Vorbildliche Rettungskette von Ersthelfern verhindert den plötzlichen Herztod eines Kollegen

Gegen 07:00 Uhr morgens am 18.10.2021: Metin Ceyhan, 52 Jahre, von Beruf Elektriker, war an seinem Arbeitsplatz im Produktionsraum des Unternehmens Berner in Durach, wo Kochsysteme für Großküchen hergestellt werden. Im Produktionsraum befanden sich zu diesem Zeitpunkt etwa 10 weitere Mitarbeiter. Herr Ceyhan fühlte sich plötzlich unwohl und klagte über Schmerzen vom Rücken in die Brust ausstrahlend. Er realisierte, dass etwas nicht stimmt, rief den Kollegen noch zu, ärztliche Hilfe zu holen, und sackte dann auch schon in sich zusammen.
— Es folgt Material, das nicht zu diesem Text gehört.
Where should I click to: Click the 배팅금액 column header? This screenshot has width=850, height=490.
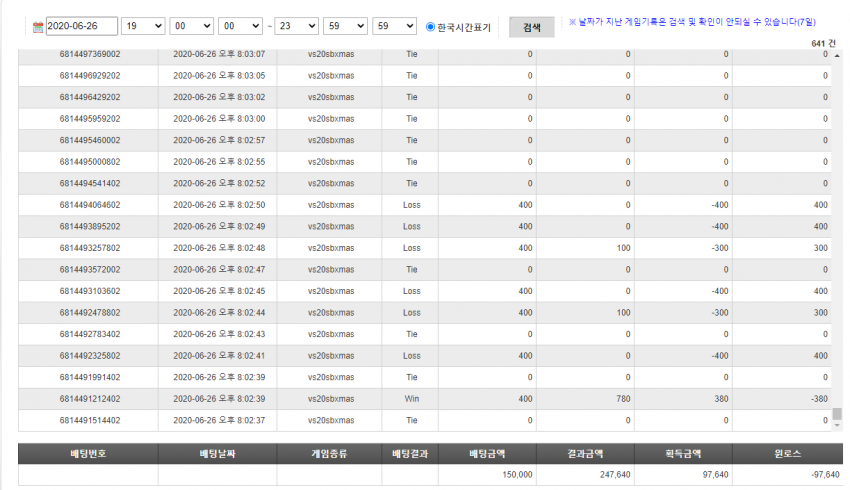[x=487, y=454]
Ab diesem Moment lief die Rettungskette in der Firma vorbildlich und reibungslos: Eine Mitarbeiterin fing Herrn Ceyhan noch auf und legte ihn auf den Boden. Parallel dazu orderte der Chef der Produktionseinheit den Notarzt und ein in etwa 15 Meter Entfernung angebrachter Defibrillator wurde unmittelbar geholt. Zwei ausgebildete Ersthelfer (vorbildlich werden in dem Unternehmen regelmäßig Aus- und Fortbildungen betrieblicher Ersthelfer durchgeführt) begannen sofort mit einer Reanimation und setzten mit dem Defibrillator einen Schock ab. Mit nur einem Schock gelang es, das Kammerflimmern zu beseitigen und das Herz wieder in Takt zu bringen. Zwischenzeitlich war innerhalb weniger Minuten auch der Notarzt eingetroffen, der sich um die weitere Versorgung des Patienten kümmerte und ihn ins Klinikum Kempten transportierte. Erst dort setzte die Erinnerung von Herrn Ceyhan an die Ereignisse wieder ein. Nach etwa zwei Wochen wurde er aus dem Krankenhaus entlassen, fing bereits 6 Wochen später wieder an zu arbeiten und wartet derzeit auf eine Anschlussheilbehandlung. Sein Leben verdankt er der vorbildlich funktionierenden Rettungskette in der Firma, wo Hand in Hand rasch, umsichtig und kompetent agiert wurde und ein Laiendefibrillator unmittelbar zur Verfügung stand. Dieses Beispiel unterstreicht erneut, wie wichtig die Schulungen zur Ersthelfertätigkeit und die Verfügbarkeit von Laiendefibrillatoren sind, gerade auch in Betrieben und Unternehmen. Denn die ersten Minuten sind entscheidend, und bis der Notarzt kommt, kann es schon zu spät sein.